When ready to eat, serve with aStrawberry Caprese Salad, Mashed potatoes, or corn on the cob. Add additional salt and black pepper to taste (if desired), and serve with plates or in a shallow dish.
Notes
Marinate for Maximum Flavor – The buttermilk soak isn't just for tenderness—it infuses the chicken with flavor. For the best results, let it marinate for at least 8 hours, but 24 hours is even better. The acid in the buttermilk helps break down proteins, making the meat ultra-juicy.
Room Temperature is Key – Cold chicken straight from the fridge will lower the oil temperature and result in uneven cooking.

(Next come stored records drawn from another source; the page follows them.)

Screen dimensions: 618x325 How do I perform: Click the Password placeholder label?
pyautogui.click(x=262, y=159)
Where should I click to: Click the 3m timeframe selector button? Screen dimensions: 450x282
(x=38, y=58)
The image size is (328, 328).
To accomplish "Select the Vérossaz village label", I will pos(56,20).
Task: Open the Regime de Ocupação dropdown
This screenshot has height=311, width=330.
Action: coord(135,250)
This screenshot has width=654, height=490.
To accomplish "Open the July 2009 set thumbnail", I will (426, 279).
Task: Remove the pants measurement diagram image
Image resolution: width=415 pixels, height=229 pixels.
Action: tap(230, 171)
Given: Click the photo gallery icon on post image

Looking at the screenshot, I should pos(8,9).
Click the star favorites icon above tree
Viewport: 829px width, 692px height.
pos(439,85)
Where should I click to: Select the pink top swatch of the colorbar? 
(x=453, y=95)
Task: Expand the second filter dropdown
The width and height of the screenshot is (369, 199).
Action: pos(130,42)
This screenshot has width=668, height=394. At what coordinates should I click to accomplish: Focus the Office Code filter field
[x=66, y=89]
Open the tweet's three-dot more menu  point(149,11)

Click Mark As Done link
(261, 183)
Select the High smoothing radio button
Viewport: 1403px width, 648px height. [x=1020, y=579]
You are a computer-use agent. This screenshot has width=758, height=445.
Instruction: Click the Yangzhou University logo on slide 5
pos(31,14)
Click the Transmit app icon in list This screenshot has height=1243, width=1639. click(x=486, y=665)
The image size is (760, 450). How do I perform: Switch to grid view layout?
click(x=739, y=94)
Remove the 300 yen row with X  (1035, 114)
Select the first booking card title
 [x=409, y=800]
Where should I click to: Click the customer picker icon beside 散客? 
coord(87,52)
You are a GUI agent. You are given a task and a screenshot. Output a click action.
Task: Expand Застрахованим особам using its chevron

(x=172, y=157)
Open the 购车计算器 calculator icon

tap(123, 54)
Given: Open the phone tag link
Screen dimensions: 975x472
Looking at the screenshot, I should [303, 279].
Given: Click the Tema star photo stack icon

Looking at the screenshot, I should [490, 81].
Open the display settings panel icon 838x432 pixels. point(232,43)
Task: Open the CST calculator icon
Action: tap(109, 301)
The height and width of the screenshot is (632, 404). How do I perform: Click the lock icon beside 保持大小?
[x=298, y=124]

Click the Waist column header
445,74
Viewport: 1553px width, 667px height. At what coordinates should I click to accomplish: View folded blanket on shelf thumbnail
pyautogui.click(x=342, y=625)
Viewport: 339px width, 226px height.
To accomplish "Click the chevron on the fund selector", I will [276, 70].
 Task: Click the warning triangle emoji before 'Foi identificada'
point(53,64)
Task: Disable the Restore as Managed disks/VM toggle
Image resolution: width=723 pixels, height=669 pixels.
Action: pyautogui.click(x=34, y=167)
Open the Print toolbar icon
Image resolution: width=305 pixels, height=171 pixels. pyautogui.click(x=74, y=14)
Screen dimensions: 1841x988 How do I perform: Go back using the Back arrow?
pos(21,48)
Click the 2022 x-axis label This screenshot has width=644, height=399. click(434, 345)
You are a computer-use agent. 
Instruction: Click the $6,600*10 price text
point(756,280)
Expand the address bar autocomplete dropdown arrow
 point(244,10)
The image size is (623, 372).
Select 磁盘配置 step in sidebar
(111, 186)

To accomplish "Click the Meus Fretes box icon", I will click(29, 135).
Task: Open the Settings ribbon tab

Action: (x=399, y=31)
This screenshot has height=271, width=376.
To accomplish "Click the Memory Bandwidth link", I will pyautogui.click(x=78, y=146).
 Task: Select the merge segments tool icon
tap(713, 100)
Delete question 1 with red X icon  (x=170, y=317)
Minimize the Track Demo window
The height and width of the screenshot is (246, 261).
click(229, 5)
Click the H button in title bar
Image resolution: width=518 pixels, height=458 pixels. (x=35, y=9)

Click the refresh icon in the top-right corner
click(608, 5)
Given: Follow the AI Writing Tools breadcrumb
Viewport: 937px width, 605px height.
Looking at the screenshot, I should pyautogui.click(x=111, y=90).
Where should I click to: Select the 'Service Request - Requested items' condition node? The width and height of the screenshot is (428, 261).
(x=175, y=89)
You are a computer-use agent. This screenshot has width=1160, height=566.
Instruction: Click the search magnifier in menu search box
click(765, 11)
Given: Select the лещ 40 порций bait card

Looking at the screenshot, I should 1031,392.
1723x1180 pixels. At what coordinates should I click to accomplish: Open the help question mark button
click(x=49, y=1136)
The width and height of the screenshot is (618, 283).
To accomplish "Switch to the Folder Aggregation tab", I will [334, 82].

Let it rest at room temperature for 30 minutes before frying to ensure a crispy, golden crust and a perfectly cooked interior.
Crush Cornflakes Finely, but Not Too Fine – The crushed cornflakes add crunch, but if they're too coarse, they may not stick well to the chicken. Aim for a texture similar to panko breadcrumbs—small, flaky, and crispy.
Layer the Coating for Maximum Crispiness – After dipping in the egg wash, firmly press the chicken into the flour and cornflake mixture. Then, let it rest for 10 minutes before frying—this helps the coating adhere, preventing it from falling off in the oil.
Oil Temperature Control – Maintain the oil at 325°F for perfectly crisp chicken without burning. A deep-fry thermometer is your best friend. Too low, and the chicken absorbs oil and turns greasy. Too high, and the outside burns before the inside cooks through.
Don’t Overcrowd the Pan – Fry in batches to keep the oil temperature steady. Overcrowding lowers the heat, leading to soggy chicken instead of crispy, golden perfection.
Drain & Keep Warm Properly – Skip the paper towels after frying! Instead, let the chicken rest on a wire rack set over a baking sheet. This prevents steaming and keeps the crust crispy. If cooking in batches, hold the finished pieces in a 325°F oven until ready to serve.
Season Immediately – While the chicken is still hot, sprinkle a touch of extra salt and black pepper. This enhances the flavor and makes sure every bite is perfectly seasoned.